映画を見たような満足感。星5では足りない

ネタバレ
2024年2月9日
このレビューはネタバレを含みます▼ いや……すごい。作者さんは天才の域を超えていて大天才だと思う。本当に本当に買ってよかったし、江戸物が嫌いじゃない方は全員読んで欲しいくらい人に勧めたいです。

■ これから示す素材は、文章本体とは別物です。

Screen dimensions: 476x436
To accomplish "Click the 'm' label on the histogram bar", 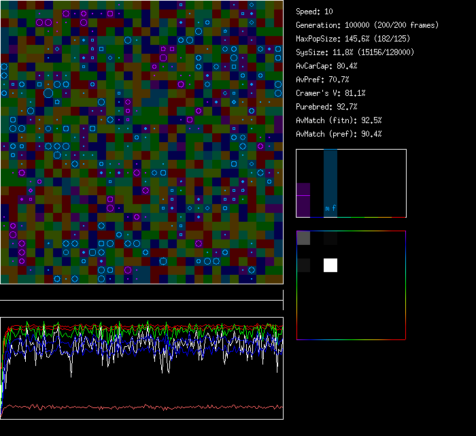I will pyautogui.click(x=327, y=208).
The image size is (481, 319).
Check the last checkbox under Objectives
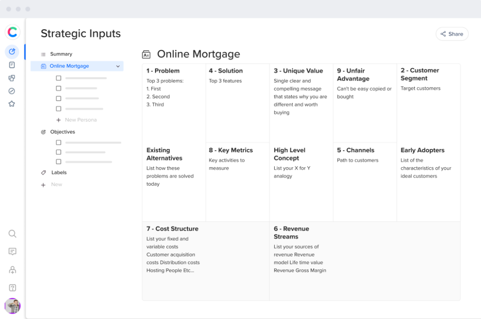pyautogui.click(x=58, y=162)
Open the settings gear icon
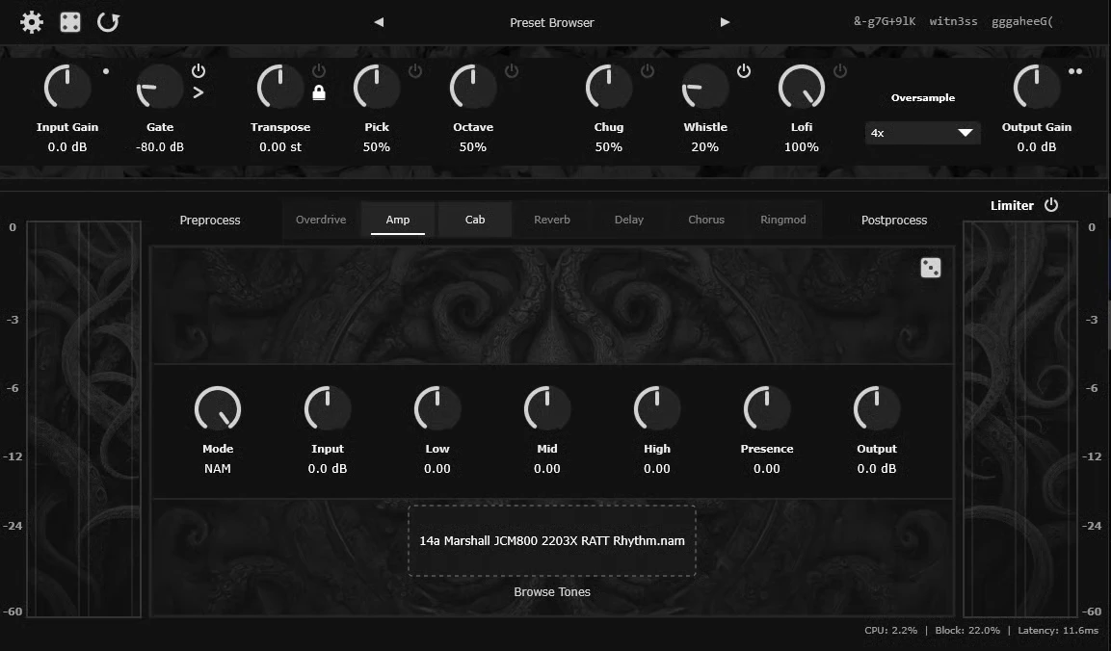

ワイルドな色男×いいとこ育ちの美人な江戸ものです。かつて情を交わしあった二人が、七年後に再会して愛を育む物語です。
まずそもそも日本の歴史物ってすごく好きなのですが、数が少ない。特に明治大正くらいなら見た目もオシャレですが、江戸物となると男は基本的に青天ですよね。BLの題材にするにはなかなか難しいのは分かります。
しかしこちらの作品は街並み、家、着物、髪型から全てきちんとファンタジーじゃない江戸らしさがあります。だからといって重苦しくなく、美しい描写と絵柄で楽しく読めます。
そして江戸物となると、青年×青年ものはほとんど見かけません。やはり稚児文化とか男色文化から、受けがカワイイ系な事が多いのですが、この作品は色男×色男なので本当に目の保養でした。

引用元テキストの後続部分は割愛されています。